__DIRECTIONS FOR THIS TASK__: The response must contain every line from the records below that has "value".

__INFORMATION SUPPLIED__:
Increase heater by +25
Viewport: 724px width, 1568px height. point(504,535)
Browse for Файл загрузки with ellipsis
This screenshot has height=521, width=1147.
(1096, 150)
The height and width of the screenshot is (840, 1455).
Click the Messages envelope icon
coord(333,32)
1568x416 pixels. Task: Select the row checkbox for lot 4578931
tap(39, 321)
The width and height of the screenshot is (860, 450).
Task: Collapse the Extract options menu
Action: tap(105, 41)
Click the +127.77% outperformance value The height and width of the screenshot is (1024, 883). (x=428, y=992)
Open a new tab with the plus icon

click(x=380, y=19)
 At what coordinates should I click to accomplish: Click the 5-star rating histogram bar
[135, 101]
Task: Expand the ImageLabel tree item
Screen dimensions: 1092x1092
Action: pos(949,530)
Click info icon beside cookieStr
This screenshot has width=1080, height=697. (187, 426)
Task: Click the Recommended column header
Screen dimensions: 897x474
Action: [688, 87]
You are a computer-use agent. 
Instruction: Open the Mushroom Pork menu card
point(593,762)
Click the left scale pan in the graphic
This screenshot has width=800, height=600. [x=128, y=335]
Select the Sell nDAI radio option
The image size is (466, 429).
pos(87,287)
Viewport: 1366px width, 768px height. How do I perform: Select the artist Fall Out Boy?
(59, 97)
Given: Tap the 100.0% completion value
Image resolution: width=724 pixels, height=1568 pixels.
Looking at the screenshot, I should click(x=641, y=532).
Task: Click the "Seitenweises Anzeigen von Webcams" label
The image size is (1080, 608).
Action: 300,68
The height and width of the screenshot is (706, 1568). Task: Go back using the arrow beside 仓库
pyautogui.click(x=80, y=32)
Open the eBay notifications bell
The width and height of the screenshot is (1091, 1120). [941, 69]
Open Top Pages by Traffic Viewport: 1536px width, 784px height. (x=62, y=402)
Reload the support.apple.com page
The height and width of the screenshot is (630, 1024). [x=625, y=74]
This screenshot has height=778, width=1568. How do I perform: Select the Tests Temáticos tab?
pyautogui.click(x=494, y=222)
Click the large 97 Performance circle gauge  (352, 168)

__WRITTEN RESPONSE__:
Click the +127.77% outperformance value The height and width of the screenshot is (1024, 883). (x=428, y=992)
Given: Tap the 100.0% completion value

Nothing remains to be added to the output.